YOUR INSTRUCTIONS
Check each line of the listing for the word "Pink" and report the ones that have it.

MATERIAL FOR THIS EXERCISE
>>

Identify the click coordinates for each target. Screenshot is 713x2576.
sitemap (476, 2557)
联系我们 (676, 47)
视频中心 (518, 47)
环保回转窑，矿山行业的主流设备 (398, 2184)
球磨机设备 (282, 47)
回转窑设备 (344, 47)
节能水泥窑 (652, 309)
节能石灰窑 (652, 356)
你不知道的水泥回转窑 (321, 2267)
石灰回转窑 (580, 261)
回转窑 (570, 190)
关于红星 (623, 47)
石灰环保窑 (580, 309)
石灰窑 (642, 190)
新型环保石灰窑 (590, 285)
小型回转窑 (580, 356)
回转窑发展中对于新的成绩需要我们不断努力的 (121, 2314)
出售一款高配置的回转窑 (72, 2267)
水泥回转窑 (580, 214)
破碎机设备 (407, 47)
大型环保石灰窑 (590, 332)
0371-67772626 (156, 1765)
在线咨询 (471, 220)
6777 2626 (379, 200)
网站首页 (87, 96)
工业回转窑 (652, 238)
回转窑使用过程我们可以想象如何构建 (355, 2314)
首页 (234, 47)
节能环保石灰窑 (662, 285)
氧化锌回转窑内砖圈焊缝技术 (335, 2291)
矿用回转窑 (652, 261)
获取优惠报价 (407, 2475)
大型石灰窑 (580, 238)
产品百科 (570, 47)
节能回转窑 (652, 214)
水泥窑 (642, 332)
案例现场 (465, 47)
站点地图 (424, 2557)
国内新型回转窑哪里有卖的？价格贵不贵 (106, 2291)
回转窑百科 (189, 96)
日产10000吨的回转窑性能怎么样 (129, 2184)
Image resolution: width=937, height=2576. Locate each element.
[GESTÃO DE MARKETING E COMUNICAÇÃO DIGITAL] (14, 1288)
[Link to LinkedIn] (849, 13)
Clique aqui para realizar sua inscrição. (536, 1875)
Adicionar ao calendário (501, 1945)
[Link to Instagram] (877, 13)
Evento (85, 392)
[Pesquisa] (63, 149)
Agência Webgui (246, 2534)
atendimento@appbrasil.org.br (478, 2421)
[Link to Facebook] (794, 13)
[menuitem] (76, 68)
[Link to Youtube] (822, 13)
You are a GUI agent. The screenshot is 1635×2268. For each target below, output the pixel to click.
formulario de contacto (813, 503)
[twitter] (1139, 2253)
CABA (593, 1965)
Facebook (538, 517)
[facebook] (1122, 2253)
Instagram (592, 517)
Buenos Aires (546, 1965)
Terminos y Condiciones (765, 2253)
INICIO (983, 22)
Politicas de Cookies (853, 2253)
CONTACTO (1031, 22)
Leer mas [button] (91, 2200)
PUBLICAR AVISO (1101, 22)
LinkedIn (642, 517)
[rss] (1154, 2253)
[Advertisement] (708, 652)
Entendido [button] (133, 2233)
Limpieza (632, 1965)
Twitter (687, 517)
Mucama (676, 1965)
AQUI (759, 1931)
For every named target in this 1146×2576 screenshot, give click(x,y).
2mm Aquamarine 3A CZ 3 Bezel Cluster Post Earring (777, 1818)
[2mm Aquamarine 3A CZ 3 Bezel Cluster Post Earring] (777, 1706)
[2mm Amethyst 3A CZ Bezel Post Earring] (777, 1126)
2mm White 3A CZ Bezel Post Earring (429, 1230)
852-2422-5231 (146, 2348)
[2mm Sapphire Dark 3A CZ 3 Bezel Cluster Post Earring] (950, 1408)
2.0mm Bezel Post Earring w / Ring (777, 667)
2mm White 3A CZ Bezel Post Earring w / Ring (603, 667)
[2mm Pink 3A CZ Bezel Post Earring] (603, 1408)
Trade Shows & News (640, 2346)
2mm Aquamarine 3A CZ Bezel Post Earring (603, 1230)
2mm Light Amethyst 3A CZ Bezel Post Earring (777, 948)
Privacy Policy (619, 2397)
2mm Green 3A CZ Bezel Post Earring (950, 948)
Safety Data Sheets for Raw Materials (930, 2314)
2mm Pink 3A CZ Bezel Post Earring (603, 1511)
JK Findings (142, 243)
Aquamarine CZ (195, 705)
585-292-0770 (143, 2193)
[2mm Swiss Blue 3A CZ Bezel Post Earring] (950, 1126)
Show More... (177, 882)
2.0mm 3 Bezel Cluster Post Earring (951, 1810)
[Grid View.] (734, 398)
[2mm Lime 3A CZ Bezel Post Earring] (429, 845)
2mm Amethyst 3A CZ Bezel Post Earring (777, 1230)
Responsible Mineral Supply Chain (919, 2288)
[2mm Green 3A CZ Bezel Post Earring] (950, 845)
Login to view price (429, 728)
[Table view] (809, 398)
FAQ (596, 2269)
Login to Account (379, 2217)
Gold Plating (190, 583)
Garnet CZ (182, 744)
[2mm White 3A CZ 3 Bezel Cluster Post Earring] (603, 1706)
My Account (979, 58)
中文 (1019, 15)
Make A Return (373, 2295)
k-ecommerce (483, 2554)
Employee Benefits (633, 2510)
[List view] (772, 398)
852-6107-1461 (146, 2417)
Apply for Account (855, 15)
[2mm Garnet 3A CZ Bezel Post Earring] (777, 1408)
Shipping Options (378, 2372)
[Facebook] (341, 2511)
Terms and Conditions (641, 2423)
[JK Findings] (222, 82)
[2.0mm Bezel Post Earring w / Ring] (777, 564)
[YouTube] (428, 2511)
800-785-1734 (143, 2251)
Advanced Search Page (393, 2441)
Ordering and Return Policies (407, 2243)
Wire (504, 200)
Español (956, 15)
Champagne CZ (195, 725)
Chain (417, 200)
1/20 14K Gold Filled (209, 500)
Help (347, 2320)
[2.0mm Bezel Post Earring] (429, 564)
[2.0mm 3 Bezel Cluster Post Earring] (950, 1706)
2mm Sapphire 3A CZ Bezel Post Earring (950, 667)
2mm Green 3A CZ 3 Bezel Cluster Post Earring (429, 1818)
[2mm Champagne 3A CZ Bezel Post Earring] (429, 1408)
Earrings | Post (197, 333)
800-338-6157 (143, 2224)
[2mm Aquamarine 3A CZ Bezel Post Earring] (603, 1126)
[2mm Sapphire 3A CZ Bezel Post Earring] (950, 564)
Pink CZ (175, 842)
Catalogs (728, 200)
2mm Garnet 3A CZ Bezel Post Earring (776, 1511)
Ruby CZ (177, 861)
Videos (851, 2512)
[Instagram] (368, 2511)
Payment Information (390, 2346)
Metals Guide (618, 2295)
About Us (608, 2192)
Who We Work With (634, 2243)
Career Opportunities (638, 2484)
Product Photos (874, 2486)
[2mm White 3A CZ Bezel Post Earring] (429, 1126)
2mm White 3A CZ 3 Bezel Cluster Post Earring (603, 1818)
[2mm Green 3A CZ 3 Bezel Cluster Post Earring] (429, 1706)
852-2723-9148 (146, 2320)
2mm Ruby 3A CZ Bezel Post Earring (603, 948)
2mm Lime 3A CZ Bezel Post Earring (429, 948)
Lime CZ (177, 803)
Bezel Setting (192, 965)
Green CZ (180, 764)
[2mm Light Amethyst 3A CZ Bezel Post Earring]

<<

ANSWER FOR THIS EXERCISE
[2mm Pink 3A CZ Bezel Post Earring] (603, 1408)
2mm Pink 3A CZ Bezel Post Earring (603, 1511)
Pink CZ (175, 842)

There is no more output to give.